# Data extract start
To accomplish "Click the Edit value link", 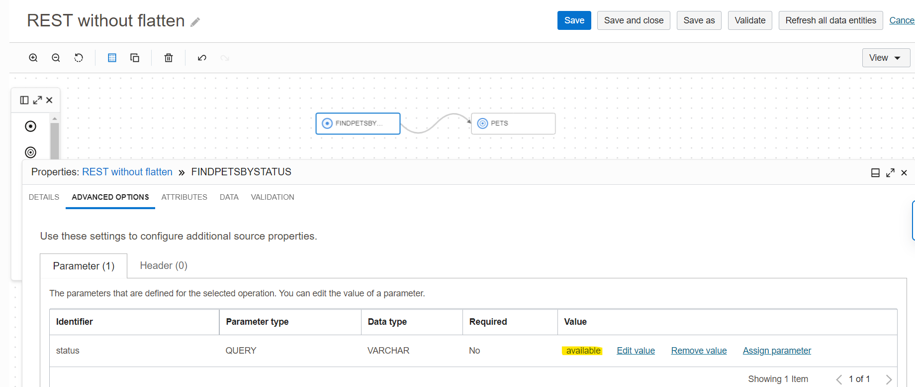I will [636, 351].
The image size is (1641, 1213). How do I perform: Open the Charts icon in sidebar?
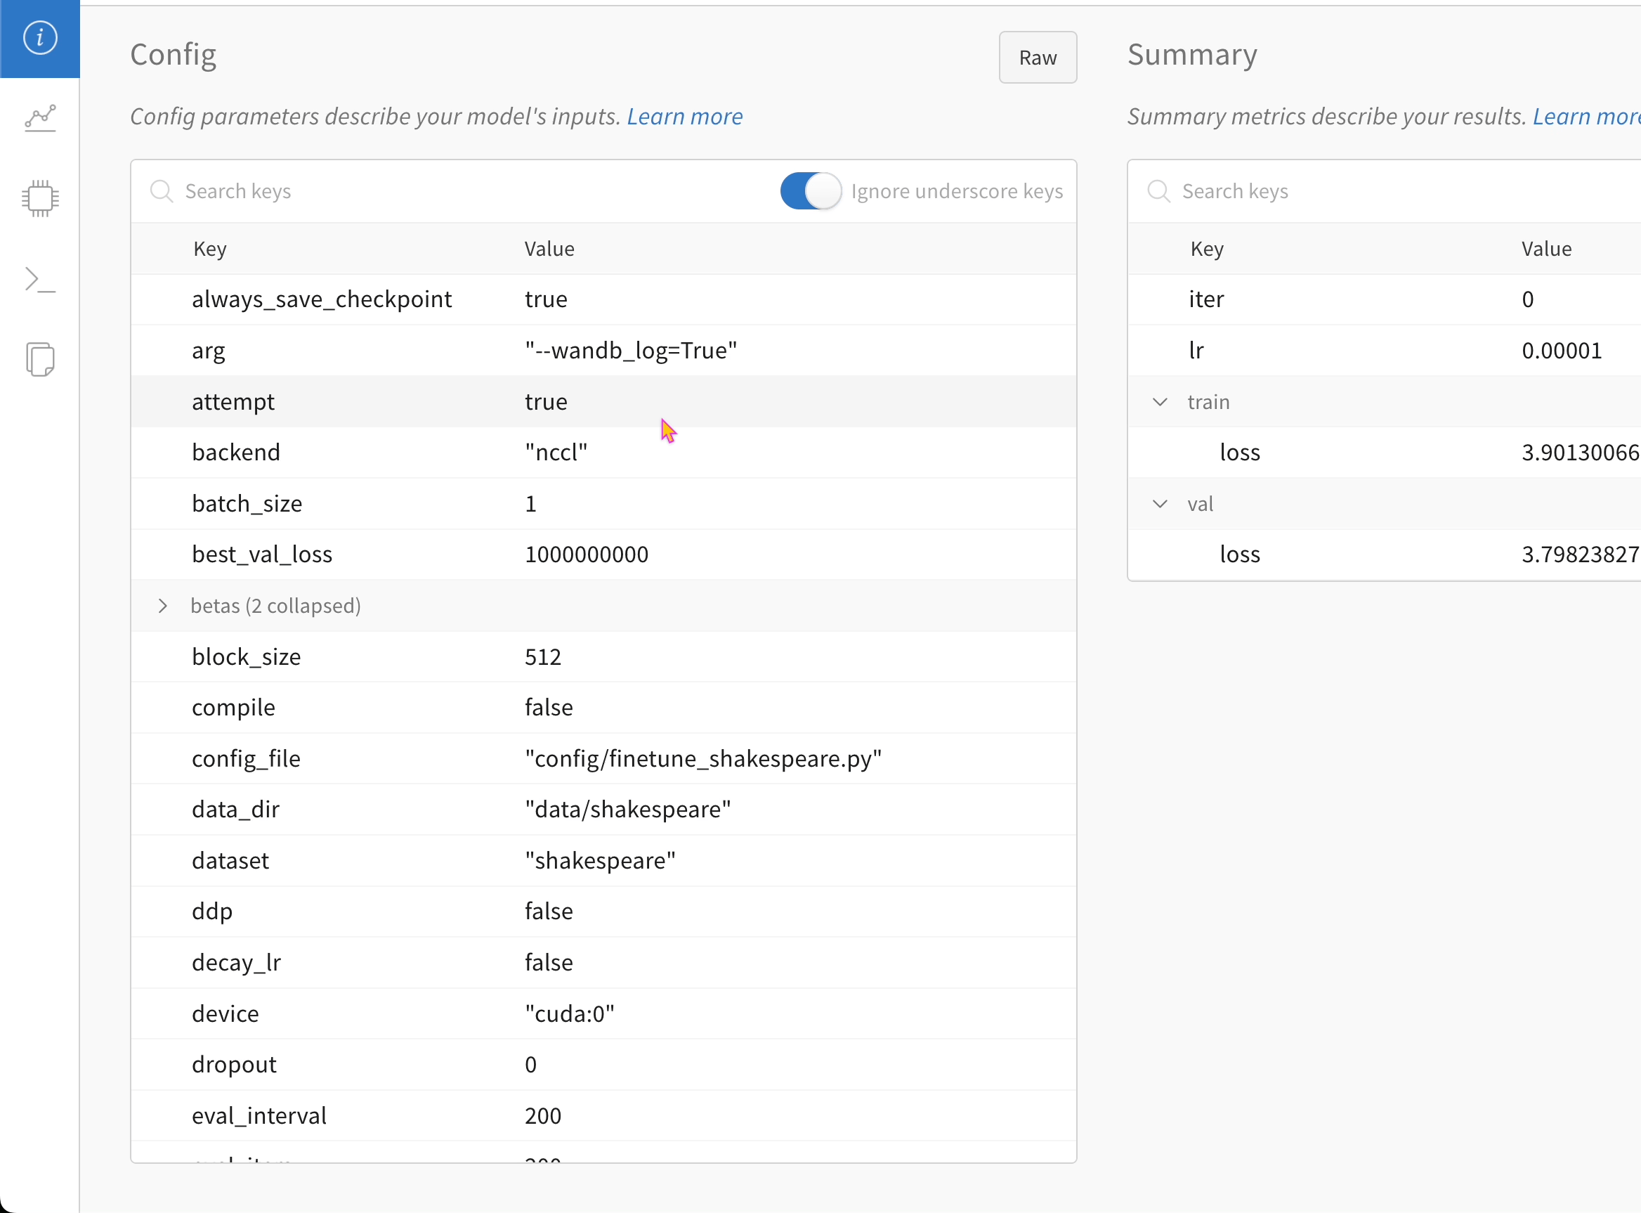click(40, 118)
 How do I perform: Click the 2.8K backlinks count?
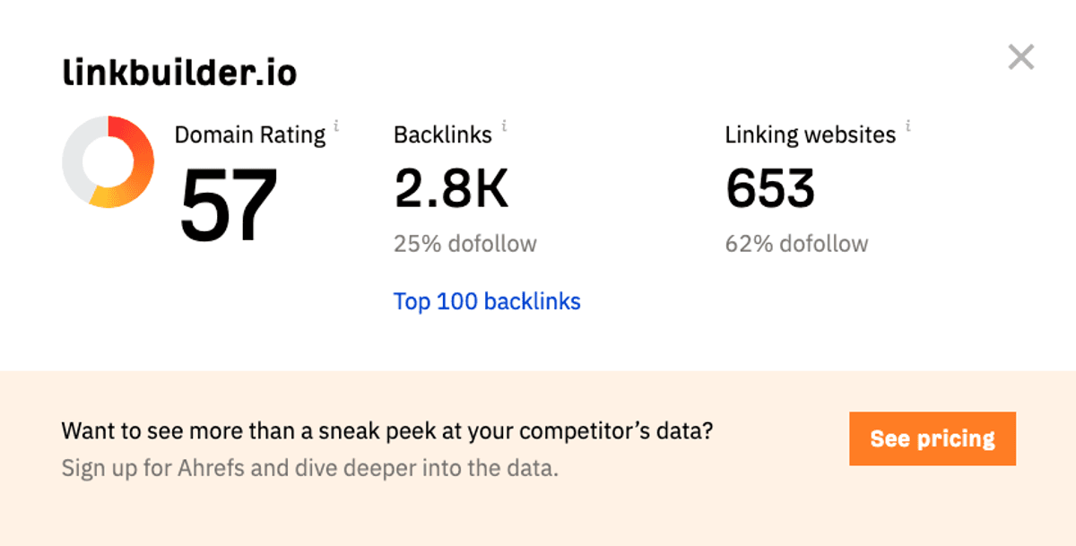[x=451, y=188]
# Data extract end
■ What this task involves: Copy word for word the part of the data that starts with the line containing "The image size" and runs through the end of the data, omitting the pictures.

■ Answer to the problem:
The image size is (1641, 1213). How do I perform: Open the Charts icon in sidebar?
click(40, 118)
 How do I perform: Click the 2.8K backlinks count?
[x=451, y=188]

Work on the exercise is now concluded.